# Task item
Say how many of the lines below hold "menu", writing the number and nothing more.

# Supplied material
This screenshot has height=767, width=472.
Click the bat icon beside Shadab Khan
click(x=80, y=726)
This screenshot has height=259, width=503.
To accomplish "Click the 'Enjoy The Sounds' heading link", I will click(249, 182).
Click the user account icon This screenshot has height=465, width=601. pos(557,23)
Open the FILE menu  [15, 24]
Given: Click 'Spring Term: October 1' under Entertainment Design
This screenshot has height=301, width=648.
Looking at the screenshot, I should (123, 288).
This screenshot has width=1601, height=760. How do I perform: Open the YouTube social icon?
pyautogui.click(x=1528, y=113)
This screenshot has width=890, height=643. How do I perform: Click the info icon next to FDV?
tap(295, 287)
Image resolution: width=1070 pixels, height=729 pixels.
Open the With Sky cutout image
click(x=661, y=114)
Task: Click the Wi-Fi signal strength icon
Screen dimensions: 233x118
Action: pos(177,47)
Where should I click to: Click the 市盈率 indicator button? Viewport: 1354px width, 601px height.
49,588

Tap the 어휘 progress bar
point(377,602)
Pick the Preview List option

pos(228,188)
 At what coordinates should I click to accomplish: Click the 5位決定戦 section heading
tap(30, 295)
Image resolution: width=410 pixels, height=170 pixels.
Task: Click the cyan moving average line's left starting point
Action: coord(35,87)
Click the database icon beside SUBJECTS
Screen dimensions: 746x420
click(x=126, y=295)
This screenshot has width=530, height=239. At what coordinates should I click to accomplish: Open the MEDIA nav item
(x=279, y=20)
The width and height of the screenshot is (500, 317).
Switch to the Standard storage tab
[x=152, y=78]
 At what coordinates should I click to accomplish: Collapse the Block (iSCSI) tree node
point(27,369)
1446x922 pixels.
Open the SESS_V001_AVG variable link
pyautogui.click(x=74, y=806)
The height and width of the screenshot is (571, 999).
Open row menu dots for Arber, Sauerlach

# Reply to the exercise
2